4. Zahlreiche Weiterentwicklungen in theoretischer doch keine in empirischer Richtung

Aufgrund ihrer brillanten Formulierung ist die Ordnungstheorie bis heute ein lebendiger Bereich der deutschen Nationalökonomie geblieben. Die Forschungsarbeit schreitet überwiegend auf theoretischem Gebiet voran. So wurde verdeutlicht, dass die Ordnungstheorie nichts an Aktualität eingebüßt hat, indem man zahlreiche Verbindungen zur Neuen Institutionenökonomik knüpfte – sei es über die Theorie der Eigentumsrechte, den Transaktionskostenansatz oder die Constitutional Economics. 980

Daneben gab es Bemühungen, überholte Komponenten der Ordnungstheorie zu ersetzen. Diese Arbeit ging hauptsächlich in drei Richtungen voran. Erstens wurde Euckens statische Analyse durch einen dynamischen Ansatz ersetzt. Untersucht werden so neben der Effizienz auch die Entstehung und Durchsetzung von Ordnungen mit Hilfe von Hayeks Unterscheidung zwischen „Order of rules“ und „Order of actions“. Die Absicht dabei ist ebenfalls, die Interdependenz von Ordnungen nicht mehr zu postulieren, sondern zu erklären. 981 Hiermit bewegt sich Euckens Erbe der historischen Schule definitiv hin zu Mengers Erklärungsschema von Institutionen. Zum Zweiten stieß Euckens Wettbewerbsordnung auf Kritik. Seine Parallele zu Stackelbergs Theorie der Marktformen, wo Zahl und Größe der Marktakteure den Wettbewerb determinieren, wurde nicht mehr als zeitgerecht erachtet. 982 Dagegen ging man dazu über, wie in Hayeks Theorie Wettbewerb als Prozess der Informationsgewinnung anzusehen. 983 Damit wurde drittens auch der wirtschaftspolitische Ansatz von Eucken kritisiert. Seine utopische Konzeption eines von der Wissenschaft geführten eudämonistischen Staates – womöglich noch aus den alten Kameralwissenschaften geerbt – haben pragmatische Aspekte der Constitutional Economics ersetzt, die dem politischen „Unternehmer“ in einer „Rent-Seeking Society“ die Rolle als ordnende Potenz der Gesellschaft kaum noch zutrauen.

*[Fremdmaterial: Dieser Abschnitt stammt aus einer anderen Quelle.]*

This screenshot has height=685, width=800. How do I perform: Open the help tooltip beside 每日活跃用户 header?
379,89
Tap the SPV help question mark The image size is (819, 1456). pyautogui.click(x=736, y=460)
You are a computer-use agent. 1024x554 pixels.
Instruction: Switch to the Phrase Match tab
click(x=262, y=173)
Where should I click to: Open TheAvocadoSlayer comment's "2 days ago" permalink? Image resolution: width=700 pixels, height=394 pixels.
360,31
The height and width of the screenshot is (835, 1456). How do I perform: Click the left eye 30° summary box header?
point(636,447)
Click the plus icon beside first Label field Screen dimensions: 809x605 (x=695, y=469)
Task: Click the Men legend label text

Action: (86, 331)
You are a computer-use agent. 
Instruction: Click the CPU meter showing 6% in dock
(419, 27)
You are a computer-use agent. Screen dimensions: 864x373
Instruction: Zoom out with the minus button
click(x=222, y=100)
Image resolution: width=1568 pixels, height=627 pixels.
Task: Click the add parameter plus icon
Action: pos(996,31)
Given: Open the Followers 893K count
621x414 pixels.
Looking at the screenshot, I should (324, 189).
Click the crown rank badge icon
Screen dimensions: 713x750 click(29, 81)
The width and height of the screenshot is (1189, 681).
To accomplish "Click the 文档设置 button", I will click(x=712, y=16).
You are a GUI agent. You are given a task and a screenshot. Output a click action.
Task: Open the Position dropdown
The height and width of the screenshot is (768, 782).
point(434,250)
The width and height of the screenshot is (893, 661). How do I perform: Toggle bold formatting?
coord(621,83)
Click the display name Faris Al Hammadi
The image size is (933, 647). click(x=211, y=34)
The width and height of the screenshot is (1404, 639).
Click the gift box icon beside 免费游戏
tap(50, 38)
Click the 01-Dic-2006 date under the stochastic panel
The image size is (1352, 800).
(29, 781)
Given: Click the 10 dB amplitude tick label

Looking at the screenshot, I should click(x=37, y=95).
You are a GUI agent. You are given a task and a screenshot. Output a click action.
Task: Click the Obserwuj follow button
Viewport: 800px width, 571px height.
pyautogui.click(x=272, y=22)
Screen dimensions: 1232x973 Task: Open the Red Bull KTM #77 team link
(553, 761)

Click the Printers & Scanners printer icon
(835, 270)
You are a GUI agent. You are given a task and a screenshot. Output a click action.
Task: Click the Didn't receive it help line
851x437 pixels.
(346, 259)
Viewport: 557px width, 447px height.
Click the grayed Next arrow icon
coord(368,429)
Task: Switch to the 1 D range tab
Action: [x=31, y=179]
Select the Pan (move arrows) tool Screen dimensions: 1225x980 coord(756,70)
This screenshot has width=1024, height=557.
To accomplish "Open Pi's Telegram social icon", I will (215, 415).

All diese theoretische Entwicklungsarbeit stellt im Grunde die Konsequenz dessen dar, dass Euckens Ordnungstheorie keine rationalistische Theorie ist und durch die Art ihres Aufbaus ein endgültig geschlossenes Erklärungssystem bildet. Sie ist gegenüber dem theoretischen Fortschritt nicht offen und bedarf einer ständigen Anpassung an den neuesten Wissensstand – so wie die Klassifizierungstafel der chemischen Elemente wächst bzw. was Eucken gerade vermeiden wollte – bis sie durch zahlreiche Injektionen aus Hayeks Theorie nicht mehr zu unterscheiden sein wird.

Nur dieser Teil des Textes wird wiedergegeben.